Two years earlier, Jay stood in a sea of rainbow flags and banners on the steps of the U.S. Supreme Court, an American flag against his shoulder and his hands gripping a sign lettered in red and blue. “I demand the rights my father and my boyfriend fought for,” it read.

It was June 26, 2013, the day the Supreme Court overturned a law that denied benefits to same-sex couples. Jay had left the home he shared with Doug early that morning and traveled alone to Washington. Good or bad, he wanted to be there when the court’s decision was announced.

When news of the ruling spread through the crowd, Jay found himself trembling and crying.

“I just broke down. I couldn’t gather my words,” he said. “This meant my government recognizes me as a full-fledged citizen. I never thought in a million years I would see that day come. It was overwhelming for me, like it was for millions of others.”

Back home in New York, Doug and Jay decided they wanted to move out of the city, to a place where they could get married and feel at home.

They knew Portland was that place from their first visit.

“You very much get the sense that people mind their own business,” Doug said. “No one seems worried about infringing on our happiness.”

They settled into the first floor of a stately Victorian on the Eastern Promenade and made a handful of close friends.

“Being here gave us both the feeling of being home,” Jay said. “People here opened their arms to us without realizing they did it. If I could write Maine a love letter, I would.”

The proposal came a year later, on Cinco de Mayo, when Doug was reading a letter from their insurance company. Jay laughs when he tells the story of how Doug poked his head into the room to tell him the insurance company said it is more beneficial to be covered as spouses than as domestic partners.

“He said, ‘They want us to be married.’ That was basically our proposal,” Jay said. “I didn’t think standing on the Supreme Court steps a few years ago that this would happen for me so soon.”

On the day of the wedding, a silver “Just Married” banner hung across the porch rail, a table nearby lined with champagne flutes. With an hour left until the ceremony, Jay stood in front of the hallway mirror to fix his tie. Doug slipped into his jacket and smiled for a photo snapped by a friend.

In the kitchen, they wrestled their squirming dog, Winston, into a bow tie.

“I spent $22 on a dog tie,” Jay said. “He’s going to wear it.”

On the short drive to the Cathedral Church of St. Luke, Doug and Jay chatted with their friend Karen McCabe, who was visiting from Massachusetts. They pointed out their favorite spots and talked about how easy it was to fall in love with the city.

In the wood-lined Emmanuel Chapel at St. Luke’s, they pinned on their boutonnières and greeted with hugs each of the 11 friends who came to witness their vows.

Later there would be champagne toasts on their porch, overlooking sparkling Casco Bay, and a long celebratory dinner with friends. But for now it was just Jay and Doug, standing across from each other, their words filling the chapel.

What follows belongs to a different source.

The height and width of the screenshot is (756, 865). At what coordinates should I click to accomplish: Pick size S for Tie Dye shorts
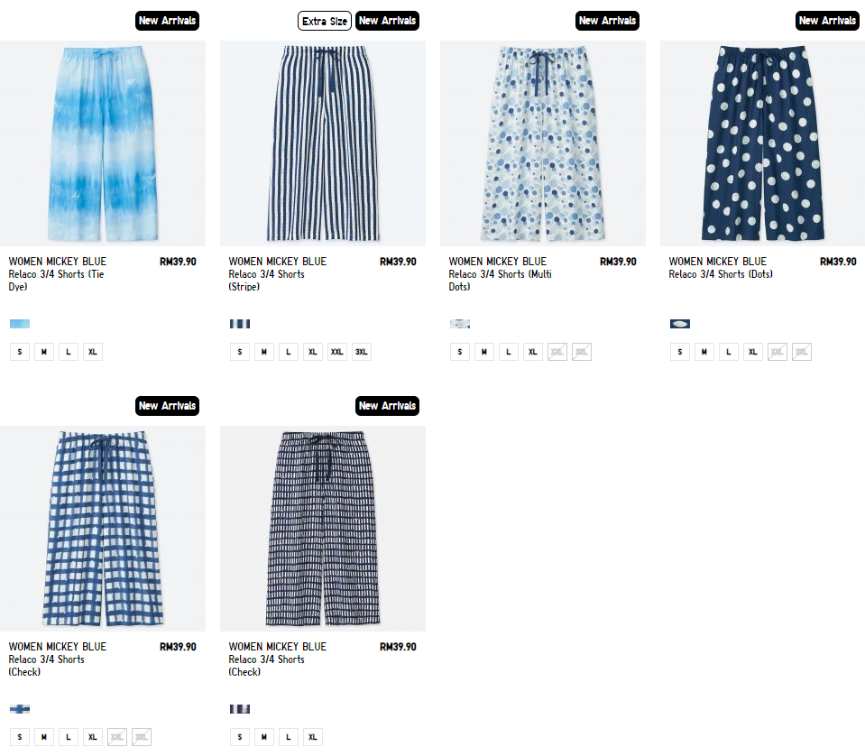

Doug began, his voice steady and his eyes locked on Jay.

I will support and care for you, enduring all things, bearing all things. …

This is my solemn vow.

And then, finally, it was Jay’s turn.

I will hold and cherish you, in times of plenty and in times of want.

He paused to take a steadying breath. The clouds parted and sun poured through the church’s skylight, illuminating only Doug and Jay.

Jay began again, his voice thick with tears.

I will honor and love you, forsaking all others, as long as we both shall live.